▸ COMPLETE THE FOLLOWING
1: List the four steps of the process that the passage on consumer-driven contract tests lays out.
2: Extract from the passage on consumer-driven contract tests the words from "The Consumer-Driven Contract" to "to move forward.", copied without any change.

▸ SELECTED EXTRACT
In a more agile organisation you should take the more efficient and less wasteful route. All your microservices live within the same organisation. It really shouldn’t be too hard to talk to the developers of the other services directly instead of throwing overly detailed documentation over the fence. After all they’re your co-workers and not a third-party vendor that you could only talk to via customer support or legally bulletproof contracts.
Consumer-Driven Contract tests (CDC tests) let the consumers drive the implementation of a contract. Using CDC, consumers of an interface write tests that check the interface for all data they need from that interface. The consuming team then publishes these tests so that the publishing team can fetch and execute these tests easily. The providing team can now develop their API by running the CDC tests. Once all tests pass they know they have implemented everything the consuming team needs.
Contract tests ensure that the provider and all consumers of an interface stick to the defined interface contract. With CDC tests consumers of an interface publish their requirements in the form of automated tests; the providers fetch and execute these tests continuously
This approach allows the providing team to implement only what’s really necessary (keeping things simple, YAGNI and all that). The team providing the interface should fetch and run these CDC tests continuously (in their build pipeline) to spot any breaking changes immediately. If they break the interface their CDC tests will fail, preventing breaking changes to go live. As long as the tests stay green the team can make any changes they like without having to worry about other teams.
The Consumer-Driven Contract approach would leave you with a process looking like this:
- The consuming team writes automated tests with all consumer expectations
- They publish the tests for the providing team
- The providing team runs the CDC tests continuously and keeps them green
- Both teams talk to each other once the CDC tests break
If your organisation adopts microservices, having CDC tests is a big step towards establishing autonomous teams. CDC tests are an automated way to foster team communication. They ensure that interfaces between teams are working at any time. Failing CDC tests are a good indicator that you should walk over to the affected team, have a chat about any upcoming API changes and figure out how you want to move forward.

▸ SUPPLIED INFORMATION
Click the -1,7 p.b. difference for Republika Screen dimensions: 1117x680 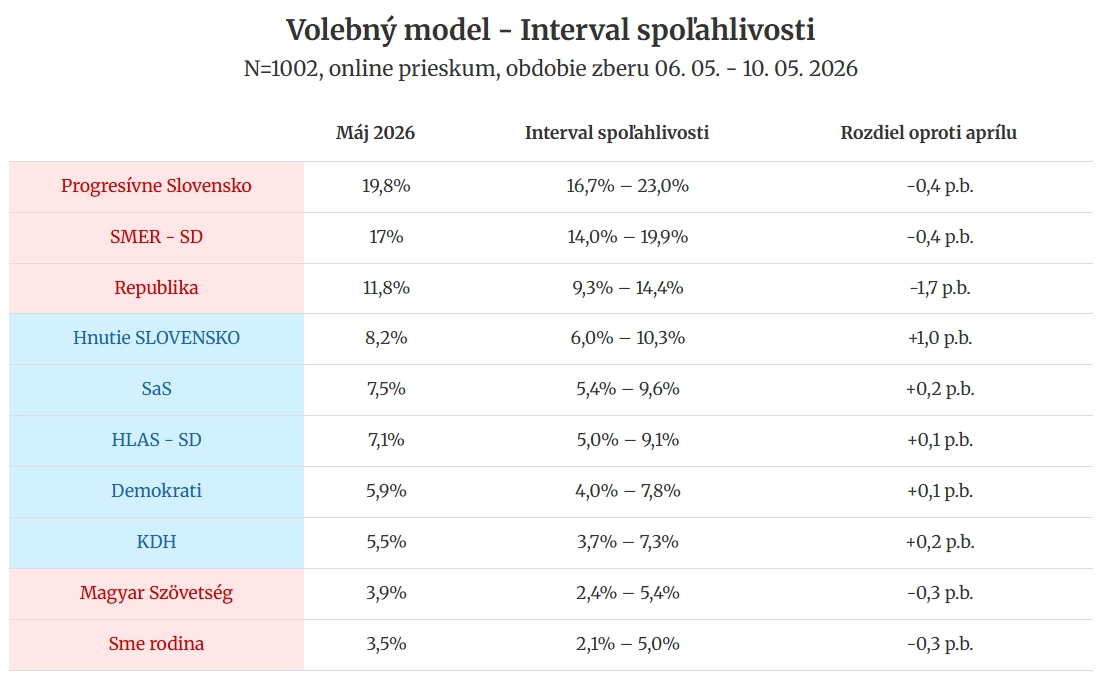click(940, 288)
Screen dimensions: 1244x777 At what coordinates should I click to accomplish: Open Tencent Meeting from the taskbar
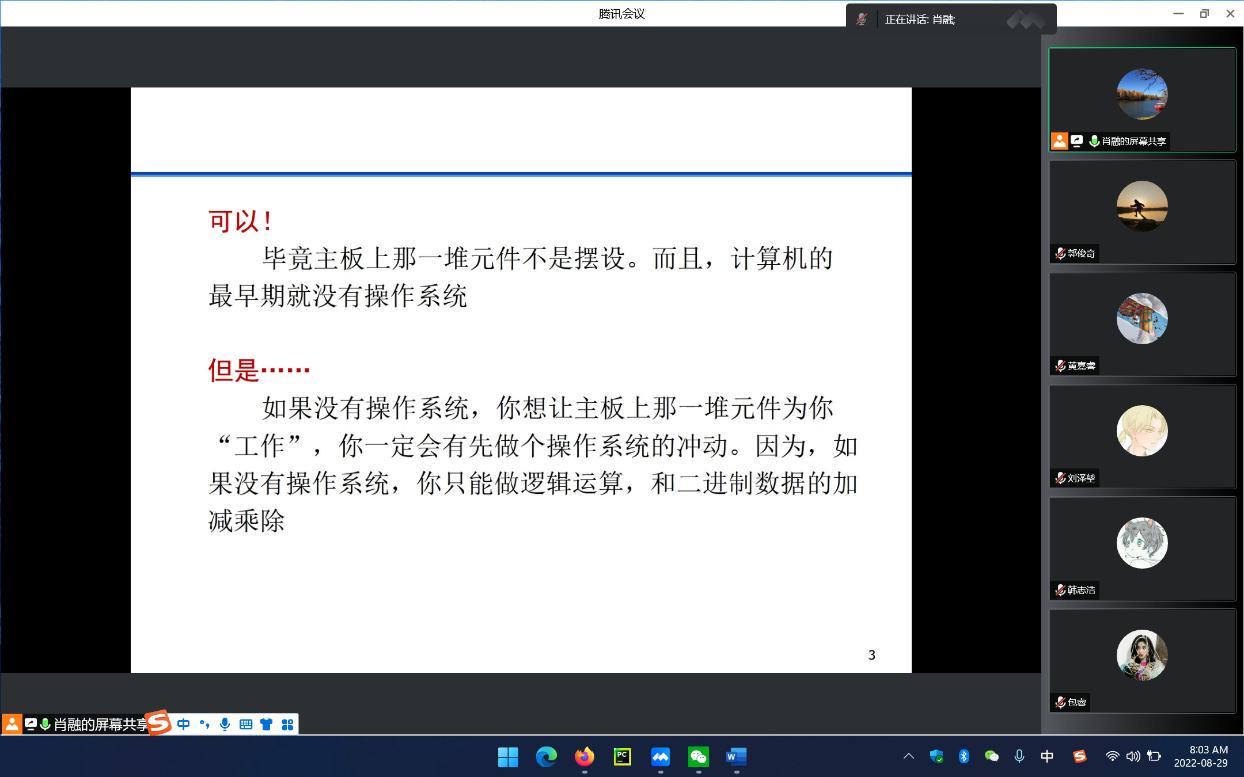coord(660,757)
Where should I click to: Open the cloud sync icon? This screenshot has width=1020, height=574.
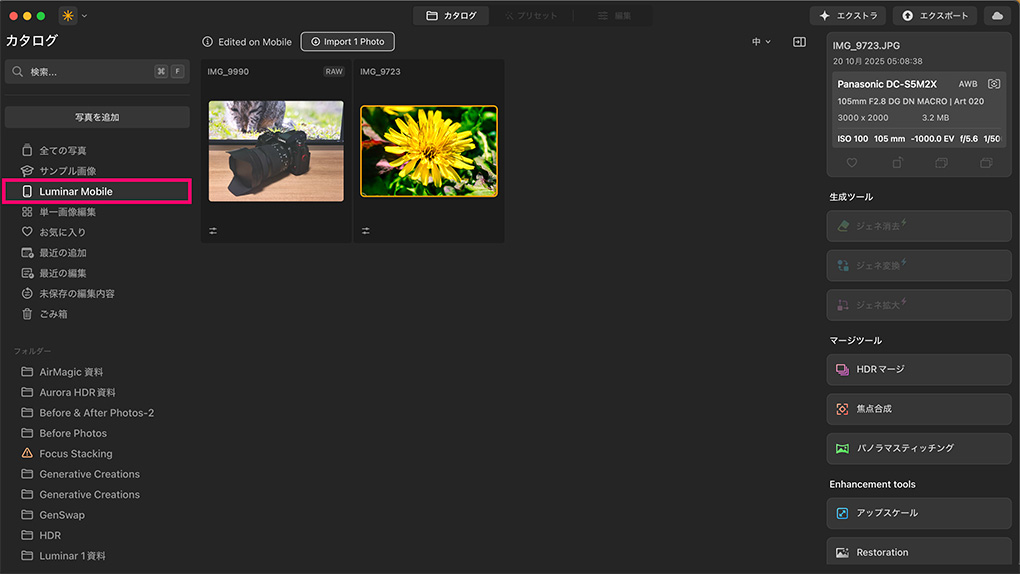[x=996, y=16]
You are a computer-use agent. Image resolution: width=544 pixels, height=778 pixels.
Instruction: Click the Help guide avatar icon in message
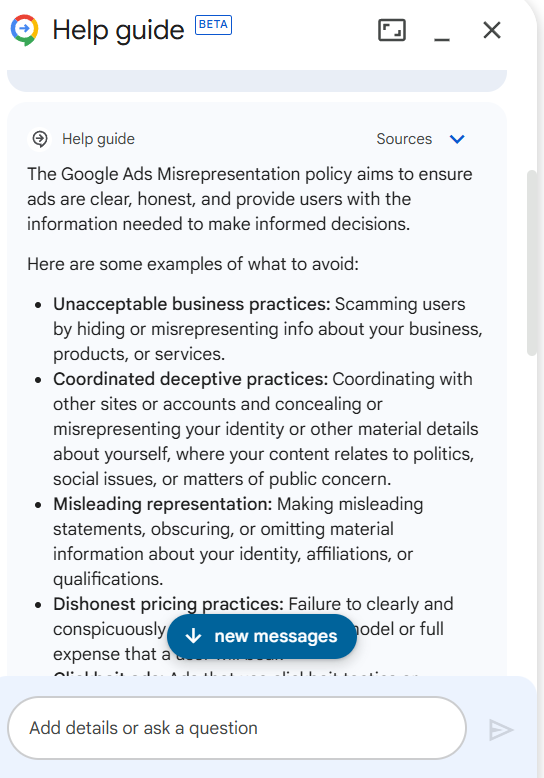click(40, 139)
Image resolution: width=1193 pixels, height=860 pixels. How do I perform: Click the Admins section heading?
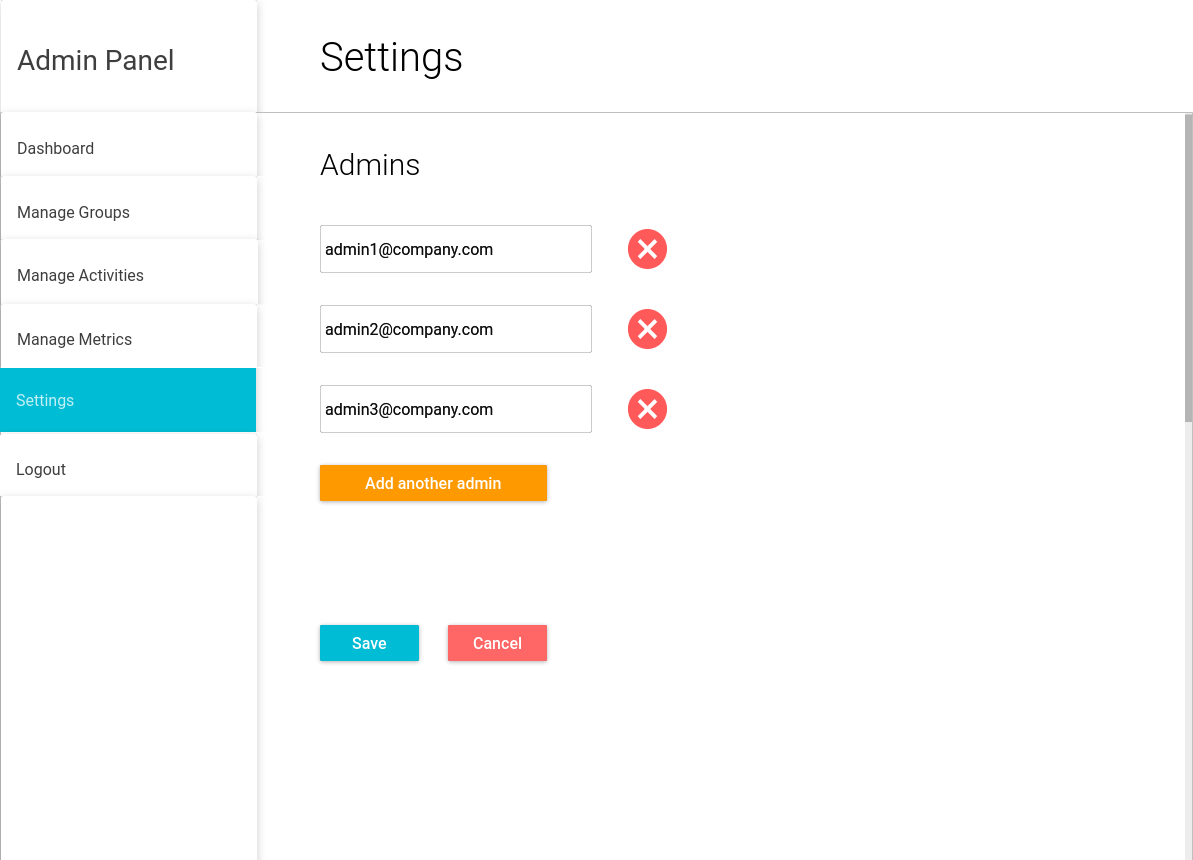click(370, 165)
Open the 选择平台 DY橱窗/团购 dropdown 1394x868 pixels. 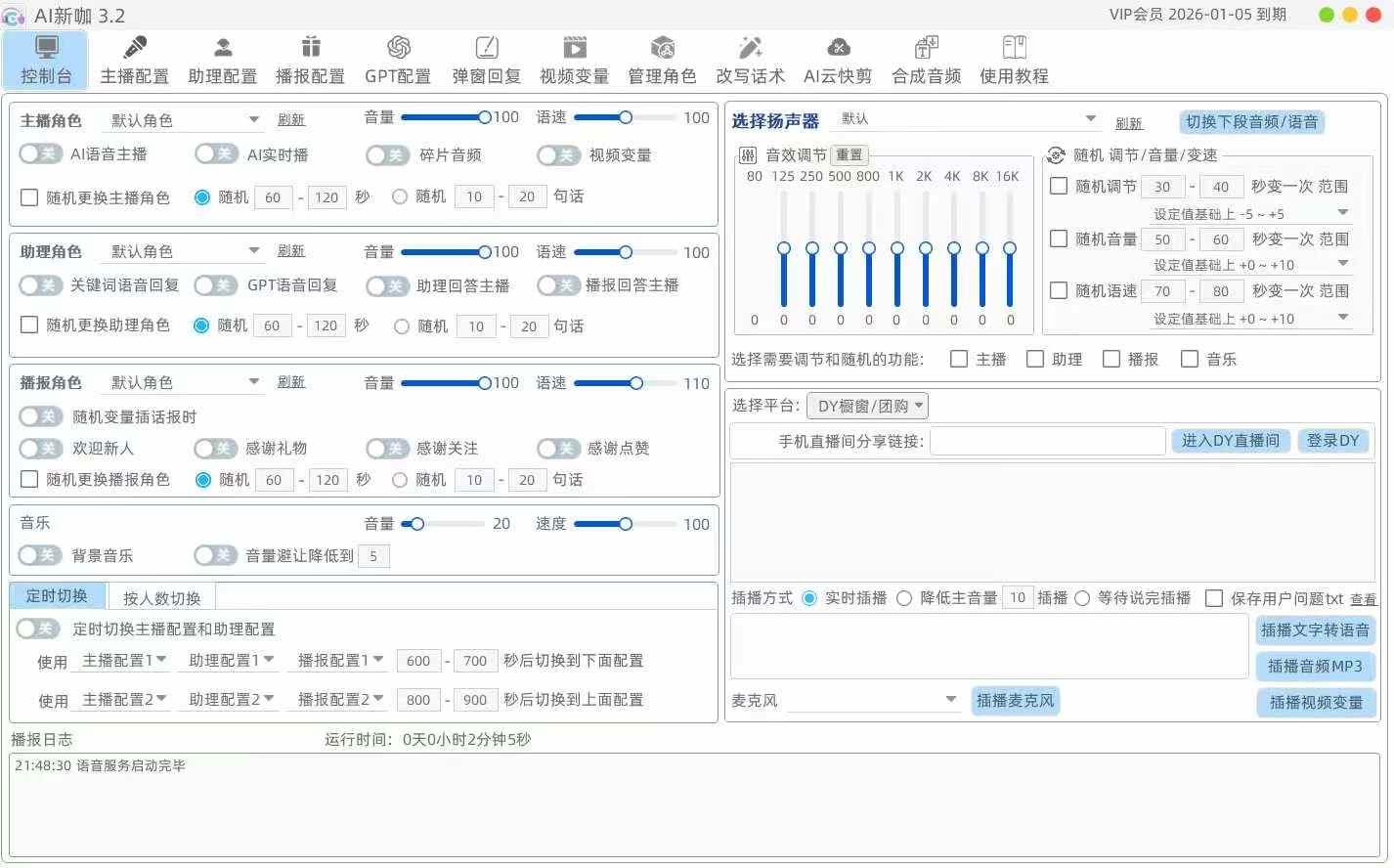click(869, 406)
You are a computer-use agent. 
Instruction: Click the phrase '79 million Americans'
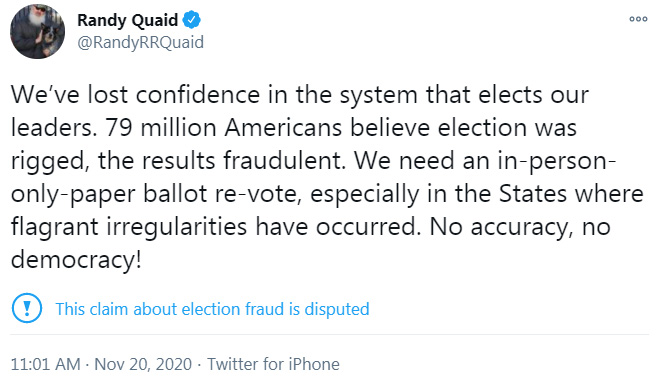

▸ SET OF ANSWERS
1:
- The consuming team writes automated tests with all consumer expectations
- They publish the tests for the providing team
- The providing team runs the CDC tests continuously and keeps them green
- Both teams talk to each other once the CDC tests break

2:
The Consumer-Driven Contract approach would leave you with a process looking like this:
- The consuming team writes automated tests with all consumer expectations
- They publish the tests for the providing team
- The providing team runs the CDC tests continuously and keeps them green
- Both teams talk to each other once the CDC tests break
If your organisation adopts microservices, having CDC tests is a big step towards establishing autonomous teams. CDC tests are an automated way to foster team communication. They ensure that interfaces between teams are working at any time. Failing CDC tests are a good indicator that you should walk over to the affected team, have a chat about any upcoming API changes and figure out how you want to move forward.